***** Zu prüfender Text *****

Früher war alles besser! Wer kennt den Spruch nicht. Und doch beschleicht uns das Gefühl, dass wir gerade einen starken Wandel erleben. Eine aktuelle Studie des Instituts für Allgemeinmedizin & Public Health Bozen zeigt nun konkret, wie es jungen Menschen bei uns geht.
von Josef Prantl
„Junge Menschen erleben eine besonders komplexe Lebensrealität“, sagt Verena Barbieri. Ess- und Angststörungen nehmen deutlich zu, die Gesundheitskompetenz ist teilweise gering und digitale Medien prägen den Alltag stärker denn je. Drei zentrale Faktoren wirken besonders belastend auf die psychische Gesundheit junger Menschen: globale Krisen wie Inflation, Klimakrise oder der Ukraine-Krieg; schulischer Druck wie Leistungsanforderungen, Zukunftsängste, ständiger Vergleich und intensive Nutzung digitaler Medien, insbesondere soziale Medien und ständige Erreichbarkeit. So steht es im neuesten Bericht des Instituts für Allgemeinmedizin und Public Health in Bozen. Mehr als 9000 Eltern und über 2500 Jugendliche haben im Frühjahr 2025 an der vierten COP-S-Erhebung („Corona und Psyche in Südtirol“) teilgenommen. Interessant: Die Corona-Pandemie belastet laut Studie nicht mehr so stark wie in früheren Jahren, doch andere, vor allem globale Themen treten umso stärker in den Vordergrund. Bei Jugendlichen, die angeben, stark durch den Preisanstieg, den Ukrainekrieg oder den Klimawandel belastet zu sein, zeigen sich deutlich mehr Symptome wie Angst und depressive Verstimmungen.

***** Vorliegende Einträge *****

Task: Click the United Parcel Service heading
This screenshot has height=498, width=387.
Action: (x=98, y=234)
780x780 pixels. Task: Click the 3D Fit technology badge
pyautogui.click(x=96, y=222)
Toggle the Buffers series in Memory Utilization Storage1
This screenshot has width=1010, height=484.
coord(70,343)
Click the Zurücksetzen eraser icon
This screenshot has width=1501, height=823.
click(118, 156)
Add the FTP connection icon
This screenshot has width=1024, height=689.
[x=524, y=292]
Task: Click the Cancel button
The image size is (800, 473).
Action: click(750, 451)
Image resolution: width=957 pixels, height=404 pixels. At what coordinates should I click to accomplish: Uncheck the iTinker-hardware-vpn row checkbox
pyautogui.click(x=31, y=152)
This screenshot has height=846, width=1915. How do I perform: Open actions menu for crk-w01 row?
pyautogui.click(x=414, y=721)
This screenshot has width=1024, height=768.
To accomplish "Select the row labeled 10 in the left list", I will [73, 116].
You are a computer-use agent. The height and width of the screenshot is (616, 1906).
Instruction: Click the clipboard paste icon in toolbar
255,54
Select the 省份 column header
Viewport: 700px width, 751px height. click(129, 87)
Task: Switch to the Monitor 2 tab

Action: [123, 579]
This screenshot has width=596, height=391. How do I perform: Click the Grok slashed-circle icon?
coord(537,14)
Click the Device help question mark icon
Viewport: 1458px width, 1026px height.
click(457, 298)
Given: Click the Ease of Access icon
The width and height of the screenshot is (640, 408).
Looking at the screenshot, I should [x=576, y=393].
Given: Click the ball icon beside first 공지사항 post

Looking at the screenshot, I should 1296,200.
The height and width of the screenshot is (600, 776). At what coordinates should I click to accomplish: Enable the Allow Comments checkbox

*****

> Aufgabenstellung
Schreibe den Artikel über die psychische Gesundheit junger Menschen in Südtirol im Anschluss an seinen letzten Satz weiter.

> Ergebnis
Was bedeutet COP-S?
COP-S steht für „Corona und Psyche in Südtirol“. Die Studie wurde heuer im Frühjahr zum vierten Mal vom Institut für Allgemeinmedizin & Public Health an der Claudiana durchgeführt mit dem Ziel, Langzeitfolgen der COVID-19-Pandemie auf die psychische Gesundheit von Kindern und Jugendlichen in Südtirol zu untersuchen und zusätzlich weitere Belastungsfaktoren wie Krieg, Klimakrise oder digitalen Medienkonsum zu erfassen. „Psychosoziale Gesundheit von Südtiroler Kindern und Jugendlichen 2025 im Vergleich 2023, 2022 und 2021“ lautet die Erhebung und wurde kürzlich vorgestellt. „Die Studie markiert eine wichtige Fortsetzung unserer wissenschaftlichen Untersuchungen zur psychosozialen Situation von Kindern und Jugendlichen in Südtirol im Kontext der COVID-19-Pandemie und der nachfolgenden Jahre“, heißt es in der Einleitung.

Junge Menschen unter Dauerdruck
Die Ergebnisse der Südtiroler COP-S-Studie passen zu einem breiteren Bild, das auch andere Studien zeichnen: In der „GUCK-Hin-Studie“ (benannt nach „Generation Ukraine-Krieg, Covid-19, Klimawandel“) zum Beispiel berichten über die Hälfte der Jugendlichen von Angst- oder Depressionssymptomen. Die COPSY-Studie am Universitätsklinikum Hamburg-Eppendorf zeigt: Rund 21 Prozent der jungen Menschen geben eine dauerhaft geminderte Lebensqualität an. Eine weitere Umfrage von „Swiss Life“ weist darauf hin, dass der Erreichbarkeitszwang durch soziale Medien besonders junge Erwachsene stark stresst. In allgemeinen Umfragen geben 14- bis 29-Jährige deutlich häufiger ein hohes Stresslevel an als ältere Generationen. All diese Studien zeigen, dass die Belastung nicht nur aus einzelnen Faktoren kommt, sondern sich gegenseitig verstärkt: Globale Krisen machen Sorgen, die Medien verstärken das Bewusstsein für diese Krisen und gleichzeitig entsteht Druck, im Alltag „funktionieren“ zu müssen. „Die Langzeitfolgen globaler Krisen müssen ernst genommen werden“, sagt Verena Barbieri, die die COP-S-Erhebungen bei uns leitete.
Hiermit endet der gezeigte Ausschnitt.